►

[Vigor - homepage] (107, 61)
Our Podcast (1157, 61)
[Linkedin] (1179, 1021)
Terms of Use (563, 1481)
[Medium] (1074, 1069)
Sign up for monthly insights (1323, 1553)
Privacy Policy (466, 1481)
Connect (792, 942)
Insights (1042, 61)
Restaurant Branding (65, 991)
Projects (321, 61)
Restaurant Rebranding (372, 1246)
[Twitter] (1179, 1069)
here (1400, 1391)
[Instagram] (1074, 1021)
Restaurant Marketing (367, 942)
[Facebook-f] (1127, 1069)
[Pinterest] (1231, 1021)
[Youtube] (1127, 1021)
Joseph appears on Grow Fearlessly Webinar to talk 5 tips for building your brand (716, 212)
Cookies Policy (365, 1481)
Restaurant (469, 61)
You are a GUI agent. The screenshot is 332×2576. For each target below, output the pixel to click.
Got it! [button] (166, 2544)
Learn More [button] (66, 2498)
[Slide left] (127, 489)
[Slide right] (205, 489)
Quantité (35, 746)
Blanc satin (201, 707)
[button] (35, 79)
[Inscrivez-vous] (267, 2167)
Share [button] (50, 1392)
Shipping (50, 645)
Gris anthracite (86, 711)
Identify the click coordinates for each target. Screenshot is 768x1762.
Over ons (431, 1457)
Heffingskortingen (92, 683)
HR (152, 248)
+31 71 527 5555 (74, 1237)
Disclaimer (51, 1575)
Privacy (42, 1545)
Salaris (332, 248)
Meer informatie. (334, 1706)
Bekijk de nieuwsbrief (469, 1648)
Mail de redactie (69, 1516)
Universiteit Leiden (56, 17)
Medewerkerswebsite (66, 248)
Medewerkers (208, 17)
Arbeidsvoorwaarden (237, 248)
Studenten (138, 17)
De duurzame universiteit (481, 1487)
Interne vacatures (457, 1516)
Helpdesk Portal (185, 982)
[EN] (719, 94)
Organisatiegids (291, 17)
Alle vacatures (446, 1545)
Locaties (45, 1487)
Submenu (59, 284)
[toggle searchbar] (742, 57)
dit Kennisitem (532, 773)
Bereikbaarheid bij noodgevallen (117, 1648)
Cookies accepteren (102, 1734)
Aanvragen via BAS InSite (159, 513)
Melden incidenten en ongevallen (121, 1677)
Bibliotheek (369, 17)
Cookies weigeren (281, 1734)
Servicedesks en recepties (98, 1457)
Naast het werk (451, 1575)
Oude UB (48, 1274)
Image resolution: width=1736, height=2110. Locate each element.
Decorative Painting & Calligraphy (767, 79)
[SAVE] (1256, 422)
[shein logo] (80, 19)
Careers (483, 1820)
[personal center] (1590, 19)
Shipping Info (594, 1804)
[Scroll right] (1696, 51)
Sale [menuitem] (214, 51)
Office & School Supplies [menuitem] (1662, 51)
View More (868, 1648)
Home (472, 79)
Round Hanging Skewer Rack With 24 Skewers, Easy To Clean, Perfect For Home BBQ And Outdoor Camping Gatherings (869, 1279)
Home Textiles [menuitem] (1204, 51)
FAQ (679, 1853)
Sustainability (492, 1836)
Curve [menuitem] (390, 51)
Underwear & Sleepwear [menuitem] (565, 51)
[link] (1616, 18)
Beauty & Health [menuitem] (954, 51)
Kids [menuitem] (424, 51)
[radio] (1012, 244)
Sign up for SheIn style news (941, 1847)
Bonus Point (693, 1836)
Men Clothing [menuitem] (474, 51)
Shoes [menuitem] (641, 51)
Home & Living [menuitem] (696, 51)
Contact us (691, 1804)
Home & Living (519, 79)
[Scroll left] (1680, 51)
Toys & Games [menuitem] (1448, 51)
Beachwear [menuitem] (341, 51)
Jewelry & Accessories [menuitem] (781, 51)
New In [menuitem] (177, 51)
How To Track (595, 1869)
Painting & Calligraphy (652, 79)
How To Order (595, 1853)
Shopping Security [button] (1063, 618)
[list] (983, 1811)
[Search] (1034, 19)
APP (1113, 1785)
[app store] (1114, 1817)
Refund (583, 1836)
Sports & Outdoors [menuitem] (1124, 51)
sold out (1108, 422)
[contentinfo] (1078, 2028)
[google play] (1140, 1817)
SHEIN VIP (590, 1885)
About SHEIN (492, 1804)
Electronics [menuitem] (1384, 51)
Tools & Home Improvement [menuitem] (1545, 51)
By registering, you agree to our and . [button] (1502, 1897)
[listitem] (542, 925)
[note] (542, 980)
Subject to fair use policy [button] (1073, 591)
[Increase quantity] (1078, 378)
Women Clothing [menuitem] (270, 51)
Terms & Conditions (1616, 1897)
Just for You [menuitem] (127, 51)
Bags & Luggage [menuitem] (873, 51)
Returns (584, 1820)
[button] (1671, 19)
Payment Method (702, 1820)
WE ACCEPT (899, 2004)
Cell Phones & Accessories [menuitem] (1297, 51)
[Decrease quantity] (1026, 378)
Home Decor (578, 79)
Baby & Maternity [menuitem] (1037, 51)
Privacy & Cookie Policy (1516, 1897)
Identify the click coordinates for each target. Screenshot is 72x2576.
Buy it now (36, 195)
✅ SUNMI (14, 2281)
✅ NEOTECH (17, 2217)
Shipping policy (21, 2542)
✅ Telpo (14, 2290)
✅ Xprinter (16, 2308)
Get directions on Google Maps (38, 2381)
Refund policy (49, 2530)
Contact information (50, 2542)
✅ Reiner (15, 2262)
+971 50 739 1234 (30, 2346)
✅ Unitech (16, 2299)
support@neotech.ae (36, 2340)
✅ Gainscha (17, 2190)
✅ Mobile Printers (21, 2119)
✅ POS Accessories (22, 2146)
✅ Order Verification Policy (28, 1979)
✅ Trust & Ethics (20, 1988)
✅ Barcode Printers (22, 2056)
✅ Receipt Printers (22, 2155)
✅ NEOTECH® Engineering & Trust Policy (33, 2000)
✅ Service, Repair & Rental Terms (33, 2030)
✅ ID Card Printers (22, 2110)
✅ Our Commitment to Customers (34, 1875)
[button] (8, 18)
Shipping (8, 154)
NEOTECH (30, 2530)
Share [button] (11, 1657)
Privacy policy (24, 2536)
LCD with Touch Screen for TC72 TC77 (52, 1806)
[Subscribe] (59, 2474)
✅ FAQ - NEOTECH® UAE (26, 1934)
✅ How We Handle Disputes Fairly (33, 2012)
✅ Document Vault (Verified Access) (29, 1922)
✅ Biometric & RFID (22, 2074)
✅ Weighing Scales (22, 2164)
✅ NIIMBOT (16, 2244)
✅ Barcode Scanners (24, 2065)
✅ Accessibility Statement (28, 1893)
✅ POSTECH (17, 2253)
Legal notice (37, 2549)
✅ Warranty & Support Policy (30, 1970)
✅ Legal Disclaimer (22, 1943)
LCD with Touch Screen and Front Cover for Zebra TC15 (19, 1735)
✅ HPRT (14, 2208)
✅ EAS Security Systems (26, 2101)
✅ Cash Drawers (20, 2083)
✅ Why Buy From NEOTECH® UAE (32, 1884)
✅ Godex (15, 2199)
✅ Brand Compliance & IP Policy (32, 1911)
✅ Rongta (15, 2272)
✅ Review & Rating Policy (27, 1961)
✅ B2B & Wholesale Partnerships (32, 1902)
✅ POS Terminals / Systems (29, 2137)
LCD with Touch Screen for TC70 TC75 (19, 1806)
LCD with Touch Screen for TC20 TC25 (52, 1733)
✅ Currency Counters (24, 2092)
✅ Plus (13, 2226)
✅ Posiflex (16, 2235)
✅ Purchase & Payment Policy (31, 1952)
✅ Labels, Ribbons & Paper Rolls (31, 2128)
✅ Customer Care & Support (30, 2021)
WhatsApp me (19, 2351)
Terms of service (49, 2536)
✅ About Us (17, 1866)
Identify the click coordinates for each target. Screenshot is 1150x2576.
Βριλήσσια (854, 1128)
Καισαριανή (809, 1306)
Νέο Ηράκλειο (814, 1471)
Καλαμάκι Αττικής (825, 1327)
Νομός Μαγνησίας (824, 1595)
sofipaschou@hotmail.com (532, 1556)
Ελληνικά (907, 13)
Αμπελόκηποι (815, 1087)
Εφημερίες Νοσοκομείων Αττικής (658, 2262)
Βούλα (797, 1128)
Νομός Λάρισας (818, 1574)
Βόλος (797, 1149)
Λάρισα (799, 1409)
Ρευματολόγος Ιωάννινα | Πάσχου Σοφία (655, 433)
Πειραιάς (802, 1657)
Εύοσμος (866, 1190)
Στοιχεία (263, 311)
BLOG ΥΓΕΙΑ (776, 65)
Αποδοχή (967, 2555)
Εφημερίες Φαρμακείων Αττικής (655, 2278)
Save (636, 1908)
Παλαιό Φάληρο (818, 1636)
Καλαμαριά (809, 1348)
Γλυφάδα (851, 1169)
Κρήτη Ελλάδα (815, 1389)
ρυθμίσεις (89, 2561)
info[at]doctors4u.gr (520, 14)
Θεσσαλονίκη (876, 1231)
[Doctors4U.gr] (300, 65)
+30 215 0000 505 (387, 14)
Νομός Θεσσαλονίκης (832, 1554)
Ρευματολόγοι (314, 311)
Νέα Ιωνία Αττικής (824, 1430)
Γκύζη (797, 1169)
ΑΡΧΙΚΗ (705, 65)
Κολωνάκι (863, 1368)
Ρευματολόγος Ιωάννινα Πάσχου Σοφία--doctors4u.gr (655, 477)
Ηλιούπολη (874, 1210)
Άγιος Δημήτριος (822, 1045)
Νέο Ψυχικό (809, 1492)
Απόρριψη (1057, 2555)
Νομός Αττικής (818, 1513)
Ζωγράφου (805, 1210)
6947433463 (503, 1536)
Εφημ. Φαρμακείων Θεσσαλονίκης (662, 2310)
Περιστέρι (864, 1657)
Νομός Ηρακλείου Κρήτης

◄

--- TASK OBJECTIVE ---
Reproduce the records above exactly, from the first line to the line that holds "[Instagram] (1074, 1021)", inclusive, and omit everything after it.

--- RESPONSE TO THIS TASK ---
[Vigor - homepage] (107, 61)
Our Podcast (1157, 61)
[Linkedin] (1179, 1021)
Terms of Use (563, 1481)
[Medium] (1074, 1069)
Sign up for monthly insights (1323, 1553)
Privacy Policy (466, 1481)
Connect (792, 942)
Insights (1042, 61)
Restaurant Branding (65, 991)
Projects (321, 61)
Restaurant Rebranding (372, 1246)
[Twitter] (1179, 1069)
here (1400, 1391)
[Instagram] (1074, 1021)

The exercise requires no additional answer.